森林総合研究所では、1990年代後半から全国の様々な森林土壌の温室効果ガス吸収・放出量を観測してきました。この膨大な観測データに基づき、森林土壌が温室効果ガスをどれだけ吸収・放出するかを予測するモデルを構築しました。そしてそのモデルと、気候や土壌のデータベースを組み合わせたコンピュータシミュレーションにより日本の森林土壌における温室効果ガスの吸収・放出量の経年変化を日本全国について評価しました(図2、3)。
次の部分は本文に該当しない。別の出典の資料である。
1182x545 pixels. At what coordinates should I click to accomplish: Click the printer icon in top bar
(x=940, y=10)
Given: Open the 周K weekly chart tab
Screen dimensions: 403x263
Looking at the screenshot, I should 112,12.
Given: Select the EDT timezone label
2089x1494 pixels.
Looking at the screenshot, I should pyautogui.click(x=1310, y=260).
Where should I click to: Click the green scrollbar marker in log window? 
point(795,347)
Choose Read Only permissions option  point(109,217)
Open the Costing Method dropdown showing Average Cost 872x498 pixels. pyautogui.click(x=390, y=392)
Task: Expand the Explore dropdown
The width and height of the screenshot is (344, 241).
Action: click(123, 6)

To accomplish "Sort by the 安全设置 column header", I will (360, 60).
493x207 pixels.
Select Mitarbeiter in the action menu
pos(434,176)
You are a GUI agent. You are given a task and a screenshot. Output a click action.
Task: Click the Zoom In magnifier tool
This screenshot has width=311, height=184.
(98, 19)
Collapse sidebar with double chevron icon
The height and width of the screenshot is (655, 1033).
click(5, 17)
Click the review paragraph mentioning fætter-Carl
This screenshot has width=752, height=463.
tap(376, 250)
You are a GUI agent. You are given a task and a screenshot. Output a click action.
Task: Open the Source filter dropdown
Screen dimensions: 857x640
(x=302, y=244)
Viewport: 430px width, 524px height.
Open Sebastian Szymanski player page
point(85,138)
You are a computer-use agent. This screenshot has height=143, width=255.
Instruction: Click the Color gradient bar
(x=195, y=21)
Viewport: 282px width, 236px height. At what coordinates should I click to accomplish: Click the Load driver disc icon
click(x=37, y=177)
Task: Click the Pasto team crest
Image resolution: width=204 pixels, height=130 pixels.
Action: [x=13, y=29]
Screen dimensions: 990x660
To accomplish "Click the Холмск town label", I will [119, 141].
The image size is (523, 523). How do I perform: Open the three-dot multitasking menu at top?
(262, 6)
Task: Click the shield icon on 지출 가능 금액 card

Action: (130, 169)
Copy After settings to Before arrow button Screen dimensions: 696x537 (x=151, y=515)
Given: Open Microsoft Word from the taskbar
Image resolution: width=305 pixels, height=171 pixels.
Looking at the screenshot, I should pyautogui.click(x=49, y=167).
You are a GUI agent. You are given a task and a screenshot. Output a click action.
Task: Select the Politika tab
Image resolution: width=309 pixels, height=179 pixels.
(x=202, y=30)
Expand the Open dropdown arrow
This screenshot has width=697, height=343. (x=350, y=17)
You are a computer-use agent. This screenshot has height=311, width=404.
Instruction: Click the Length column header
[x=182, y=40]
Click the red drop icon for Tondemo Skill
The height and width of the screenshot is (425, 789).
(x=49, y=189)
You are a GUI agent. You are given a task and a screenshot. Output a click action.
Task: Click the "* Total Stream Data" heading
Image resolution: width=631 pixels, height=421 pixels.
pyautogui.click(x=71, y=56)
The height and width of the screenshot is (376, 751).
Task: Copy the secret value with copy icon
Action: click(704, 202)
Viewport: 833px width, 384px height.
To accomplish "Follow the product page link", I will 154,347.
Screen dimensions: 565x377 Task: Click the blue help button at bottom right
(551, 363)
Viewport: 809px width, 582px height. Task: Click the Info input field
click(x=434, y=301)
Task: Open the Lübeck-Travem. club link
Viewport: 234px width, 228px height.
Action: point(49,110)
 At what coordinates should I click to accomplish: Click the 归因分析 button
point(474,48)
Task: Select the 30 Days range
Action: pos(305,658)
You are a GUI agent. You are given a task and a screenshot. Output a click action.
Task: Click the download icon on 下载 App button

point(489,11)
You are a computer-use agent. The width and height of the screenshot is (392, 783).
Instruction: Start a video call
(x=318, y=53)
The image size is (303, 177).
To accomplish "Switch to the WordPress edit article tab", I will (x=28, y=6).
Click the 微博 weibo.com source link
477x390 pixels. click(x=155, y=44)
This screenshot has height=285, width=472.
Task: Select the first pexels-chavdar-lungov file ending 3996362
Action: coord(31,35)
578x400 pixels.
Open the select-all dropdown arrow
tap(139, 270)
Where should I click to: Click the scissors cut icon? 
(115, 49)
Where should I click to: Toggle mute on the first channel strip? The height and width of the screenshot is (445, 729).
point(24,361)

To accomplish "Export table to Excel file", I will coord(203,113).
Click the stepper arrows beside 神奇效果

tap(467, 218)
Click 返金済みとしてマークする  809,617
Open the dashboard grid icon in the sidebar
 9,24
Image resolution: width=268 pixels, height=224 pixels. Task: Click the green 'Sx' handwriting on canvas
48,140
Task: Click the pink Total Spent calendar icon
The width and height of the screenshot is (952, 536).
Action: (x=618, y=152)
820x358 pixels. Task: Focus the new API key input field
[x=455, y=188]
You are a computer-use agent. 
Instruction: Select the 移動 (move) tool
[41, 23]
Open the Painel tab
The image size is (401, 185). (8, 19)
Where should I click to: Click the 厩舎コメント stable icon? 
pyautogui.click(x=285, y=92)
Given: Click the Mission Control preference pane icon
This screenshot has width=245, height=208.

地球温暖化により森林土壌の温室効果ガス吸収・放出が増大している

シミュレーションの結果、過去30年間(1980~2009年)においてメタンガスの吸収量が年率0.44%増加(温暖化を緩和)する一方、二酸化炭素ガスおよび一酸化二窒素ガスの放出量がそれぞれ年率0.23%、0.27%増加(温暖化を促進)していることがわかりました(図3)。これらは主に気温の上昇と、大気中のメタン濃度の上昇によるものです。また、二酸化炭素を基準として三種の温室効果ガスの温室効果を推定したところ、森林土壌からの放出量の増加は吸収量の増加を上まわっていました。今後、地球温暖化が進めば、今よりもさらに土壌における温室効果ガスの放出が増大していく可能性があります。
ただし、もともと森林の樹木による吸収量は大きいため、今回明らかになった土壌からの温室効果ガスの増加が、今の段階で直ちに森林の温暖化抑制効果に支障をきたすというものではありません。温室効果ガスインベントリオフィスから公表されている「日本国温室効果ガスインベントリ報告書」によれば、2009年時点で日本の森林は樹木と土壌をあわせて年間約7,400万トン二酸化炭素を吸収しています。
本研究は、今後も森林の温室効果ガス吸収・放出の監視を強化するとともに、樹木による温室効果ガス吸収をさらに促進していく必要性を示唆しています。本研究の成果は、日本の温室効果ガス削減の戦略策定に役立てられます。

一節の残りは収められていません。